The expected answer is a single number, namely how many lines in the data below hold the word "hamburger".

Segment Open

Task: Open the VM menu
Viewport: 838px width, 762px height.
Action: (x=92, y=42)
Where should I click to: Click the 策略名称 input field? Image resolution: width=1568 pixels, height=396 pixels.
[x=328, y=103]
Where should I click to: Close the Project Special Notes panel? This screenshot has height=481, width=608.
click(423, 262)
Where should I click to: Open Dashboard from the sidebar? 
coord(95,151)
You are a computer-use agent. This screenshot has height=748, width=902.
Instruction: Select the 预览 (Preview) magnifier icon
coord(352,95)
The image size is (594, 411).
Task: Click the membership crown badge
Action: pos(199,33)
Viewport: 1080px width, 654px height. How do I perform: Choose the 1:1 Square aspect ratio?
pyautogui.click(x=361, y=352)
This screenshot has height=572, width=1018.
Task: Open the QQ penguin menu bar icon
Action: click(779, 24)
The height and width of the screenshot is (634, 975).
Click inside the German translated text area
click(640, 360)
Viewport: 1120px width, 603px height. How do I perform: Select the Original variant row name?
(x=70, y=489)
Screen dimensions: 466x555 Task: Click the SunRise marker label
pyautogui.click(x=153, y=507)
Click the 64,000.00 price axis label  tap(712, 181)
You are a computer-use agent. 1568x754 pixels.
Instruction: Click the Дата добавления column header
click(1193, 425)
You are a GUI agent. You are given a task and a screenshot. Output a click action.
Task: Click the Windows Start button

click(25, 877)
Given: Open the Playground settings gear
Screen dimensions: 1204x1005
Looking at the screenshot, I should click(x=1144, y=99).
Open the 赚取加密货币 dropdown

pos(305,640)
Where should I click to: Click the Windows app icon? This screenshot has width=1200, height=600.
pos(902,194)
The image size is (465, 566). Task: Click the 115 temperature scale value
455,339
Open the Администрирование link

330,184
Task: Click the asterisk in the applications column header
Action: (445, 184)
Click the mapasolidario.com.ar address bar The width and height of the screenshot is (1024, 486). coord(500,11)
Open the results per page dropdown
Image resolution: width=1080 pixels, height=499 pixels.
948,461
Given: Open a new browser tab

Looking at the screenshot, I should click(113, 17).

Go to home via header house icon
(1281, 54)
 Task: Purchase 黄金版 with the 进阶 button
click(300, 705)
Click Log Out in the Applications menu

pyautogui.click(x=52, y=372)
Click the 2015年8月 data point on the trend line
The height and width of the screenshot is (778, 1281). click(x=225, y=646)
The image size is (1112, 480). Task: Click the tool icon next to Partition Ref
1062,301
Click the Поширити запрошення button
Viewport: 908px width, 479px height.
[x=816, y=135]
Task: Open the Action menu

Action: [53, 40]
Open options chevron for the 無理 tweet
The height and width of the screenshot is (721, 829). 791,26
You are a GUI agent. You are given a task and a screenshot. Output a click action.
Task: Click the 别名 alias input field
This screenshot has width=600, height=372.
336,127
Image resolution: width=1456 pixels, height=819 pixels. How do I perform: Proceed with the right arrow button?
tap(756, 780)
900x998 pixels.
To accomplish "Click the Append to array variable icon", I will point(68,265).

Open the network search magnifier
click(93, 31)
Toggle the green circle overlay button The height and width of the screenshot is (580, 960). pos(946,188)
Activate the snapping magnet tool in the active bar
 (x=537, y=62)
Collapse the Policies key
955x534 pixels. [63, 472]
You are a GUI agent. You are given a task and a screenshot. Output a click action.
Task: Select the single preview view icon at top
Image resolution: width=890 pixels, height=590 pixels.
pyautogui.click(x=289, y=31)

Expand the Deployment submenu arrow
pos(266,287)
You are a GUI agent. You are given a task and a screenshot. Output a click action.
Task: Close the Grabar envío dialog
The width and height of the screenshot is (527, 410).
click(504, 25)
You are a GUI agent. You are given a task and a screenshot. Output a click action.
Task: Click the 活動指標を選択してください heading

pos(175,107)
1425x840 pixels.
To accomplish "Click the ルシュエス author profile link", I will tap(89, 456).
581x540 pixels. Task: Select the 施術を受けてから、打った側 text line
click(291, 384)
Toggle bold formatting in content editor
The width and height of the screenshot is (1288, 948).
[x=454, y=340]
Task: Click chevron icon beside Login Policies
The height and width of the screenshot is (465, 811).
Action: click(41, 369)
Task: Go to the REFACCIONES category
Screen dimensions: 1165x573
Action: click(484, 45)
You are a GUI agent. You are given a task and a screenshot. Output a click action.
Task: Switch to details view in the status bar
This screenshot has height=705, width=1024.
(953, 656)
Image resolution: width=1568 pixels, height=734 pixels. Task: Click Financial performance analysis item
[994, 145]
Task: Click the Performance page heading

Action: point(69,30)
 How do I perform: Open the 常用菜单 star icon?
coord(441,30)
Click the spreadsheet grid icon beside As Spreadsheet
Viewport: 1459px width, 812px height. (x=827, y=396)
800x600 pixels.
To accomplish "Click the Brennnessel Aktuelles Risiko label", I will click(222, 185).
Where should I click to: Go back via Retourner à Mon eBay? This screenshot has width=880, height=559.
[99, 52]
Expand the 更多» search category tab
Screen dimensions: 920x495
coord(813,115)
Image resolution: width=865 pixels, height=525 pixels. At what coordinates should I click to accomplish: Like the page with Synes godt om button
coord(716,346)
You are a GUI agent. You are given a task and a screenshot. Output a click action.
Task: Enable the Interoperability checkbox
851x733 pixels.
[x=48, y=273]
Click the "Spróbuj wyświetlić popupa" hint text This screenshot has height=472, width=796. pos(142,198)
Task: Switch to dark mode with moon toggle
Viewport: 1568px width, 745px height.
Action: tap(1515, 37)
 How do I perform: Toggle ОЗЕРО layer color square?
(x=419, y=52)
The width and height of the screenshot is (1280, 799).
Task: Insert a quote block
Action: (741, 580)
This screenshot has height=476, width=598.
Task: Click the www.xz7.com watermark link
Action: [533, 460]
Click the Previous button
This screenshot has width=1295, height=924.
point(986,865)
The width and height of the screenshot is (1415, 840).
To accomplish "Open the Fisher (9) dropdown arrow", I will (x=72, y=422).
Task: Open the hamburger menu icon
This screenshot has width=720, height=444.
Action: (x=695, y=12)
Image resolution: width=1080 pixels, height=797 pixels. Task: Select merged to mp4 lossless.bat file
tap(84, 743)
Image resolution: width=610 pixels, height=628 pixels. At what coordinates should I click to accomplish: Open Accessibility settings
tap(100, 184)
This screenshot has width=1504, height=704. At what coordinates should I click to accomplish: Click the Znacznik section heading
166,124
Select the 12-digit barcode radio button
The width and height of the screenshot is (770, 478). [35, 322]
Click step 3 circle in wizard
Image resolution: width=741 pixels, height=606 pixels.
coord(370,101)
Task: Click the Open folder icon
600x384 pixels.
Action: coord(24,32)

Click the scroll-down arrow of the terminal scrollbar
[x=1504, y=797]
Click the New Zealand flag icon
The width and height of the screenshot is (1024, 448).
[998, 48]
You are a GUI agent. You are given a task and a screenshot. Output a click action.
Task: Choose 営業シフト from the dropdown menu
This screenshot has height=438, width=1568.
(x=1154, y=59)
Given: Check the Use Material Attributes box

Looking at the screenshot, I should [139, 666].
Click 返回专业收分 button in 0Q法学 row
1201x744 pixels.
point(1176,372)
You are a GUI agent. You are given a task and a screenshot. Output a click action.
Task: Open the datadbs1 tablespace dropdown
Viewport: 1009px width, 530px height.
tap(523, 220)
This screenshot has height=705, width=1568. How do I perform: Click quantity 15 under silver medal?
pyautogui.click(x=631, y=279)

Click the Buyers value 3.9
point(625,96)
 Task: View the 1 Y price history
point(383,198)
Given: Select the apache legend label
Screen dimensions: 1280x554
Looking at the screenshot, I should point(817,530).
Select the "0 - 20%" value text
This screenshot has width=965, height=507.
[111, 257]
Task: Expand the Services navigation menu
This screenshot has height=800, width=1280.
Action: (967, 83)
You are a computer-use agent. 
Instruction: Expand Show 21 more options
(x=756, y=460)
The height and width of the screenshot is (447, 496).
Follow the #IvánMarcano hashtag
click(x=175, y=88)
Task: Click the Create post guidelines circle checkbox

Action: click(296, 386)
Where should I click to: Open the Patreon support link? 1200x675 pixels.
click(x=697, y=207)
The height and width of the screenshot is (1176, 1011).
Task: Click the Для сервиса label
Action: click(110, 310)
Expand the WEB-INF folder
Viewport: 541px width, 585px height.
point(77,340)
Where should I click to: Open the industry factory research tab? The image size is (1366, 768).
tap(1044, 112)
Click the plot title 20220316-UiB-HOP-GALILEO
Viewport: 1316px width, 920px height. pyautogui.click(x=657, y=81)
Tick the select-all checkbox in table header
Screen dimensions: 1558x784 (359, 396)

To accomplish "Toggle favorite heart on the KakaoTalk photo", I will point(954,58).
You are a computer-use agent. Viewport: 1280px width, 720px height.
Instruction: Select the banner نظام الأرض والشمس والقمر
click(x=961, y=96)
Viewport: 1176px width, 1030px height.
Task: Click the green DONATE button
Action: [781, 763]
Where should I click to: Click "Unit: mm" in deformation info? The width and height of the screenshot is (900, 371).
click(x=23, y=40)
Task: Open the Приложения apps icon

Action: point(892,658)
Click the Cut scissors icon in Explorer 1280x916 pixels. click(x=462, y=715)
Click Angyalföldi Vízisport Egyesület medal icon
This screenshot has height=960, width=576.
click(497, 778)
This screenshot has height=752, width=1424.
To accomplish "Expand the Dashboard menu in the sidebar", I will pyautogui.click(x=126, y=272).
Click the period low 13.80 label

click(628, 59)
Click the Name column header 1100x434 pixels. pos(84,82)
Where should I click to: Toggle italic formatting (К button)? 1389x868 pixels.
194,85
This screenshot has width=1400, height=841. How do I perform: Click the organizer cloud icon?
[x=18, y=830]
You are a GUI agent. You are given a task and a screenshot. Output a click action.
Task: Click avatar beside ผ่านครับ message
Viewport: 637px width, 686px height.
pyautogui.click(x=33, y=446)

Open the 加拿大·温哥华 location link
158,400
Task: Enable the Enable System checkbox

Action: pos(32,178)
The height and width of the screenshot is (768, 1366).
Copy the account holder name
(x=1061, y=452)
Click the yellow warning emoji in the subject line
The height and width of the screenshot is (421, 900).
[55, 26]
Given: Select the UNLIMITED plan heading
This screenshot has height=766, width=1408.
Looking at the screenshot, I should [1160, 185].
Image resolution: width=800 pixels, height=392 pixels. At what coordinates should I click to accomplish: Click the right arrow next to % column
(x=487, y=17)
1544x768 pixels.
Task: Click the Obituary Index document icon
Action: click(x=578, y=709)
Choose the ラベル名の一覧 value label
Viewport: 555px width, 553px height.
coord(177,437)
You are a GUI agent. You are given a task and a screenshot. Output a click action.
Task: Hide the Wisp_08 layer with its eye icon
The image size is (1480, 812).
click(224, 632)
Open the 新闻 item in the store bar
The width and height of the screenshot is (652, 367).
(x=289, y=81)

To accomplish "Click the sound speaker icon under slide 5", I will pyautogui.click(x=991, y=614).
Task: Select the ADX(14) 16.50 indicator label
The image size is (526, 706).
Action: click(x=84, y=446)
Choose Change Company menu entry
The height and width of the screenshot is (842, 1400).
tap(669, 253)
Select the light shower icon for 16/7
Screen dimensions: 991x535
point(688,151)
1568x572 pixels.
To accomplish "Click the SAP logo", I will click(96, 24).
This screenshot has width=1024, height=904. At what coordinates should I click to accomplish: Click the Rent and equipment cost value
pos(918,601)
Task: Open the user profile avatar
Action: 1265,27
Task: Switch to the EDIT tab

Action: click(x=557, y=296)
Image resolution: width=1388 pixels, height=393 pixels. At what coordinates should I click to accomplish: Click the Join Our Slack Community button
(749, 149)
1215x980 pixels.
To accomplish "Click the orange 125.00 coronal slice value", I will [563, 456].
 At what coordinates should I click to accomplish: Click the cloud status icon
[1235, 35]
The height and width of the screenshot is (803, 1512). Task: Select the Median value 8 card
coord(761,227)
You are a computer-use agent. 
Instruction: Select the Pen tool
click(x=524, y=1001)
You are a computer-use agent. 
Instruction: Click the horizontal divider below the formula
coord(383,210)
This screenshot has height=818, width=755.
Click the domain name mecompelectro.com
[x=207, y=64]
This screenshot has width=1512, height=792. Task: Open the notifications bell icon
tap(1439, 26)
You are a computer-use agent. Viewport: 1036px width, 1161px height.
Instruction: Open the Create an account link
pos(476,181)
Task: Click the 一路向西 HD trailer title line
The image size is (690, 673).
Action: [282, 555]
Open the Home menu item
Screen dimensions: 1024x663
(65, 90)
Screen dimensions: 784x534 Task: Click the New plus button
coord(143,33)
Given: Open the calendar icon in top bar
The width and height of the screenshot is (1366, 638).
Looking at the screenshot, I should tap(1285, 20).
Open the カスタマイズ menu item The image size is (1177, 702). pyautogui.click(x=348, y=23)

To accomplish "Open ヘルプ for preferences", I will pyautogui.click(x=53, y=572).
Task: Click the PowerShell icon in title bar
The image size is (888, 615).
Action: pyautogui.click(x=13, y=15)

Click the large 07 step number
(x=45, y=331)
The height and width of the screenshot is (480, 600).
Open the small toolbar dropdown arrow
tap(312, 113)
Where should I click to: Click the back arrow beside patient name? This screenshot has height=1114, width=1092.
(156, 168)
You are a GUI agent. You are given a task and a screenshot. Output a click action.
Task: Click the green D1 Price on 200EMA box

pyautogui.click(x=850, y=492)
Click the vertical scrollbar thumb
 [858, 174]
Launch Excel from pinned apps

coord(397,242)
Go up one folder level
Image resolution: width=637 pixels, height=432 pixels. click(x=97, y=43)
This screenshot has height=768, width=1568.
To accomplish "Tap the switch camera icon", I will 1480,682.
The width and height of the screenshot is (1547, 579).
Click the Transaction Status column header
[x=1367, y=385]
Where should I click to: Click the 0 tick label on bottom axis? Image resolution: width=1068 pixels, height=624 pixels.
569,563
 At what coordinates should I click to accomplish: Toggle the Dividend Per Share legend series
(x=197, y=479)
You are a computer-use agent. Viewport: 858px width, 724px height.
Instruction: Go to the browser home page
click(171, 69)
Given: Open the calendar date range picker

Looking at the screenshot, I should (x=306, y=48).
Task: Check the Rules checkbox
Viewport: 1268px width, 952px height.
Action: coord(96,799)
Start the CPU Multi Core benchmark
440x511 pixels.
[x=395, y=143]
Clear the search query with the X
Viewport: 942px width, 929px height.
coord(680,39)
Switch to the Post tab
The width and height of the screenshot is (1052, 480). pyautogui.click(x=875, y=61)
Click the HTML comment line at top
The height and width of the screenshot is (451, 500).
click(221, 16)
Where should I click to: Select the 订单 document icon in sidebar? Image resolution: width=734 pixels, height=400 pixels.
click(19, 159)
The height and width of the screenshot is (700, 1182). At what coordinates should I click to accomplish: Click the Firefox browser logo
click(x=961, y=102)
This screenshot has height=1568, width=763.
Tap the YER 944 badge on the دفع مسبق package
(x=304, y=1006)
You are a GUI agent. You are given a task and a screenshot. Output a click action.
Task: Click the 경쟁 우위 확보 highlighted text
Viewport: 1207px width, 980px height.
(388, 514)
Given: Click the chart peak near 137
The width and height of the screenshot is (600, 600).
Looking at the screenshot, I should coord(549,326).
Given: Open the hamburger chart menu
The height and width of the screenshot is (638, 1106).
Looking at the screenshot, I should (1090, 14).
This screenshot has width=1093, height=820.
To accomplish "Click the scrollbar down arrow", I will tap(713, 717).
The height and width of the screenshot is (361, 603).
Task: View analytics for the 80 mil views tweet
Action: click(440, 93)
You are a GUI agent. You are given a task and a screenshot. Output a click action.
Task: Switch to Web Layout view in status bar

Segment Closed

*ANSWER TO THIS TASK*
2